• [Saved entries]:
▶

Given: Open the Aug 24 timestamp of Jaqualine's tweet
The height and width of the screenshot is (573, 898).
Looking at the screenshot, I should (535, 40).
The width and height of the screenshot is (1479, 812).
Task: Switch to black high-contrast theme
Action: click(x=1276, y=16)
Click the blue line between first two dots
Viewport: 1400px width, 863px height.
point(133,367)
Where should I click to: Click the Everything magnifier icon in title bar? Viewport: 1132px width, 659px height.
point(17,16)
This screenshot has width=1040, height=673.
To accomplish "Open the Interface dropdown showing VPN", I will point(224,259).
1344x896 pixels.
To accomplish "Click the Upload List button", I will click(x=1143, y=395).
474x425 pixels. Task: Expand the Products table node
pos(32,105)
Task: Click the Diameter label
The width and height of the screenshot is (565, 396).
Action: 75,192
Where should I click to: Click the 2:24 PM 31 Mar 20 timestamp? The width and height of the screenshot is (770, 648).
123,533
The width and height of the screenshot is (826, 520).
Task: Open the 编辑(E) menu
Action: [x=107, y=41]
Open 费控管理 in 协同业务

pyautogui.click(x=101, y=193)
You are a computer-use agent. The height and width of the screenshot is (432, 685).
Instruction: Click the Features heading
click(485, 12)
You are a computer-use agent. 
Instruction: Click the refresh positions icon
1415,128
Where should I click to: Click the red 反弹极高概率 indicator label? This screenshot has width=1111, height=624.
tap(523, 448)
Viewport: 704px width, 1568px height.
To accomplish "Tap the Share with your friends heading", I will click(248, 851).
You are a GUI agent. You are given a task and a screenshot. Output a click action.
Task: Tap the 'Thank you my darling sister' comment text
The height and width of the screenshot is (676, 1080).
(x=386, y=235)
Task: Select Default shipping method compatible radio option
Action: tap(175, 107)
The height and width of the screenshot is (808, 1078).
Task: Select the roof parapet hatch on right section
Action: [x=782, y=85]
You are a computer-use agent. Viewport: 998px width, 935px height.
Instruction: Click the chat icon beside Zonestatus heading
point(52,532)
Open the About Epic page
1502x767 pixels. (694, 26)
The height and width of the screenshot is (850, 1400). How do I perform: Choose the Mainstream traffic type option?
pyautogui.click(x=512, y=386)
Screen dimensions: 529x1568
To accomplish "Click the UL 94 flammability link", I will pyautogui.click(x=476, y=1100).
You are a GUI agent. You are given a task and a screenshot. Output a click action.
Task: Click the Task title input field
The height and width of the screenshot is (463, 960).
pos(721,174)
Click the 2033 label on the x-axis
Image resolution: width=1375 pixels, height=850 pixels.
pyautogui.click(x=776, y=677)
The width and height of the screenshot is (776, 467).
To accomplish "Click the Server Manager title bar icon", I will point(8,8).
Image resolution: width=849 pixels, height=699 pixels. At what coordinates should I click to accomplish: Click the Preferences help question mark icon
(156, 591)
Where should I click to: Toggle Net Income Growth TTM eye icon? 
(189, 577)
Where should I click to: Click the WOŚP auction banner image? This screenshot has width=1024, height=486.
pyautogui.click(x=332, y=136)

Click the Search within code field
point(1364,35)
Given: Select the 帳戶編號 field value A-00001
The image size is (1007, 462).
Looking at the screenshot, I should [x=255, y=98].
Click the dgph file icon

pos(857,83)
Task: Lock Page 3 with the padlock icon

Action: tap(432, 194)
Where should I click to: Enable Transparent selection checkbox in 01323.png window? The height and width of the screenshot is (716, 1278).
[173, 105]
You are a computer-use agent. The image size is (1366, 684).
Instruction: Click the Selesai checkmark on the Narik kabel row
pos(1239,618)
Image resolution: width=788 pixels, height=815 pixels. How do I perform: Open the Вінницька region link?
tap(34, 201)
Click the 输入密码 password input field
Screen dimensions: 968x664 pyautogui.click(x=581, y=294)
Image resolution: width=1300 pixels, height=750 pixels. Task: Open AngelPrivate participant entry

◀

• [TASK INSTRUCTIONS]:
Scan the data above and copy each line containing the word "will".

• [TASK RESPONSE]:
To accomplish "Open the Interface dropdown showing VPN", I will point(224,259).
To accomplish "Click the Upload List button", I will click(x=1143, y=395).
To accomplish "Tap the Share with your friends heading", I will click(248, 851).
To accomplish "Click the UL 94 flammability link", I will pyautogui.click(x=476, y=1100).
To accomplish "Click the Server Manager title bar icon", I will point(8,8).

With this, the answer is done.